Arthritis: Osteoarthritis can cause spur formations that project into the tunnel and increase pressure on the nerve. Rheumatoid arthritis results in inflammation in the joints of the wrist and the lining around tendons, which can also place pressure on the median nerve as it passes through.
Hormones: Hormonal changes due to pregnancy, menstruation, menopause, birth control pills, hormone replacement therapy, diabetes, hypothyroid, kidney disease, lymphedema, etc. can lead to swelling or inflammation in the carpal tunnel, which can place pressure on the median nerve.
Medications: Certain medications can increase the risk for CTS such as anastrozole, a drug used in breast cancer treatment; diphosphonates, a class of medications used to treat osteoporosis; oral anticoagulants; and more. (When non-musculoskeletal causes are present, care may require co-management with the patient’s medical physician.)
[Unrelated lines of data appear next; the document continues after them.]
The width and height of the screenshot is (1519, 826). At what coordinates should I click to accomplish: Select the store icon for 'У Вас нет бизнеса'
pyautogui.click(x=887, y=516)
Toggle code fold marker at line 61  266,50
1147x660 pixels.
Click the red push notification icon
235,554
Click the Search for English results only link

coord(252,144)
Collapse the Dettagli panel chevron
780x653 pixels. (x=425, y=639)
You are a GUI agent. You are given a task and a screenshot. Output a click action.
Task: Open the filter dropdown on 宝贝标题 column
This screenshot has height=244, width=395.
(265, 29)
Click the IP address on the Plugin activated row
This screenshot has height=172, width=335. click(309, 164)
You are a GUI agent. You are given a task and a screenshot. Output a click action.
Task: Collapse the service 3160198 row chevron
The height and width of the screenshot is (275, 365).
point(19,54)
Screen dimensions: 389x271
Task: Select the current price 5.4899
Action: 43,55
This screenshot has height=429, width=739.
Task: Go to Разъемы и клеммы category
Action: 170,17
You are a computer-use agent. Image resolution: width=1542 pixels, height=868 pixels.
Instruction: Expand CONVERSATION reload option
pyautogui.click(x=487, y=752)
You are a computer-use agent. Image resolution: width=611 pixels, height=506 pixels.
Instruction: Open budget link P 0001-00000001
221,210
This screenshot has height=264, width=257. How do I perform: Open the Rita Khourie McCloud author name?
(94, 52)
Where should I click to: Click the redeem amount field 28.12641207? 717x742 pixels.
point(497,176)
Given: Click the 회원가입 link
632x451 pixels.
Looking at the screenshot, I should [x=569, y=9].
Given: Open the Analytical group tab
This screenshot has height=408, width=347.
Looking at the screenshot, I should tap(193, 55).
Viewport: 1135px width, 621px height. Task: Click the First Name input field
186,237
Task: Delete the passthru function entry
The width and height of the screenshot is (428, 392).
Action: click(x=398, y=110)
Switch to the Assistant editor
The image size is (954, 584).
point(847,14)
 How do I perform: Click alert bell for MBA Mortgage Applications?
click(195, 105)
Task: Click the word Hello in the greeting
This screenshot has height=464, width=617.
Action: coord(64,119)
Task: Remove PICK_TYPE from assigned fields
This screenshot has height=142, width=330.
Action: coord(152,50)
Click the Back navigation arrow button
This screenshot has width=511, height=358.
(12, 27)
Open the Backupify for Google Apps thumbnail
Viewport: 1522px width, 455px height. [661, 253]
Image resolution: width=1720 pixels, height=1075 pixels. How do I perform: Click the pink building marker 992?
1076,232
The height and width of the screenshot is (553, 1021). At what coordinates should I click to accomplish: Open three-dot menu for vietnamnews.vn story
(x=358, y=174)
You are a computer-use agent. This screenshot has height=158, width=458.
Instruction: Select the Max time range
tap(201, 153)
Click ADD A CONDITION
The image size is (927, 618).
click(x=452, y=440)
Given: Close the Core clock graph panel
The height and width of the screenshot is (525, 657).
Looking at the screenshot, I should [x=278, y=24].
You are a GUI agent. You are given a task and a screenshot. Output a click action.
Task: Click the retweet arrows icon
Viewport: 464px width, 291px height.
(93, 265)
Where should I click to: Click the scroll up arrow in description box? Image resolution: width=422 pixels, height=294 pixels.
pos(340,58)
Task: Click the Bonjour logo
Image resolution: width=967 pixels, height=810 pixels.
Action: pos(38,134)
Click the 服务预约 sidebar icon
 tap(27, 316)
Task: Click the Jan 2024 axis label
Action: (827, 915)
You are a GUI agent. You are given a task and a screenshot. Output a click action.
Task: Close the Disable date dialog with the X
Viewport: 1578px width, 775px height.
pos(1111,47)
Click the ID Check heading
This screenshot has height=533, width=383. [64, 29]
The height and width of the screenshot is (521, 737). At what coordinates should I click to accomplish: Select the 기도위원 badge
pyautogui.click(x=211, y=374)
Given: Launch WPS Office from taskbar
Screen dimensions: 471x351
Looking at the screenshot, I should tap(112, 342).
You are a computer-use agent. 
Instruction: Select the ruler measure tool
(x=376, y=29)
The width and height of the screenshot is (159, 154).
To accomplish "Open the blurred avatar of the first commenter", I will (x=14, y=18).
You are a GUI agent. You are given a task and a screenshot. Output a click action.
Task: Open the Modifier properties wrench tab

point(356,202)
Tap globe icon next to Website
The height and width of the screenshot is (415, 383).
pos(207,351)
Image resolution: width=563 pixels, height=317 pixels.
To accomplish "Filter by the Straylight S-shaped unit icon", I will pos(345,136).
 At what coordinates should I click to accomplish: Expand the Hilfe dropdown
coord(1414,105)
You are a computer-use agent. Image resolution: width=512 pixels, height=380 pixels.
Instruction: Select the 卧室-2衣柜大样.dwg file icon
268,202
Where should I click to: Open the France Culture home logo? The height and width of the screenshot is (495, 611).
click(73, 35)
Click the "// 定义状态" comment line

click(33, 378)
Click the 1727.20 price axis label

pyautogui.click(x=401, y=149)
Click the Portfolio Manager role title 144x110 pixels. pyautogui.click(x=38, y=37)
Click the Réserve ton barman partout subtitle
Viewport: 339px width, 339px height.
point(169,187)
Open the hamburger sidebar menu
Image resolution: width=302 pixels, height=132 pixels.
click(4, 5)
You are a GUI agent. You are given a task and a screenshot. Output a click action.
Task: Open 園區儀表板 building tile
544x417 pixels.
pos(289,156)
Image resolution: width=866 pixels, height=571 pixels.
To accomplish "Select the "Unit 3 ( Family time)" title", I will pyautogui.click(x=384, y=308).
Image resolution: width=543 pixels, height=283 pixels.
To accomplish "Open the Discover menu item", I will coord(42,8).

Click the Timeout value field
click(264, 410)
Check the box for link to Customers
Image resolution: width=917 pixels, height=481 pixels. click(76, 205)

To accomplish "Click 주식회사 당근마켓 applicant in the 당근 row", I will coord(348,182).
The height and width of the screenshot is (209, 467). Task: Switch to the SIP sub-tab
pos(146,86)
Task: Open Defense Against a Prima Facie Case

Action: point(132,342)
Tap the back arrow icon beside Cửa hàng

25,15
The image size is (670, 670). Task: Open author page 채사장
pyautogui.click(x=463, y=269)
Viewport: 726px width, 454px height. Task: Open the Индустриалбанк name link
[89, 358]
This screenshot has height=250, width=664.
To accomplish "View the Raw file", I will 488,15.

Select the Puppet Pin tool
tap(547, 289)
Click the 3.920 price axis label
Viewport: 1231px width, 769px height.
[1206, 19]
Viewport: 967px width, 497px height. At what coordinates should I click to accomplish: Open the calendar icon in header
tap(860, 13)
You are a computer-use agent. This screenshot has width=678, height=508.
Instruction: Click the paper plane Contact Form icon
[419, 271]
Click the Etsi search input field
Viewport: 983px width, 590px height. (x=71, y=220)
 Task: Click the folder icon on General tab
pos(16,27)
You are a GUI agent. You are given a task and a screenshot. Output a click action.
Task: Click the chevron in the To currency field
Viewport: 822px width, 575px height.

Work Environment: Workplace factors that contribute to CTS include a cold environment, vibrating tools, awkward neck/arm/hand positions, no breaks, prolonged computer mouse work, and more. Individuals who work jobs characterized by fast, repetitive, and forceful, grip/pinch-related activities may be up to 2.5 times more likely to develop CTS.
Other Musculoskeletal Conditions: It’s possible for the median nerve to be compressed as it passes through the neck, shoulder, elbow, and forearm, which can stimulate CTS-like symptoms in the hand and wrist, even if there is no compression in the carpal tunnel itself. It’s also common for patients to have median nerve entrapment in one of these locations in addition to compression at the carpal tunnel.
A patient’s doctor of chiropractic will need to review the patient’s health history and examine the entire course of the median nerve to identify all the contributing factors in order to achieve an optimal outcome.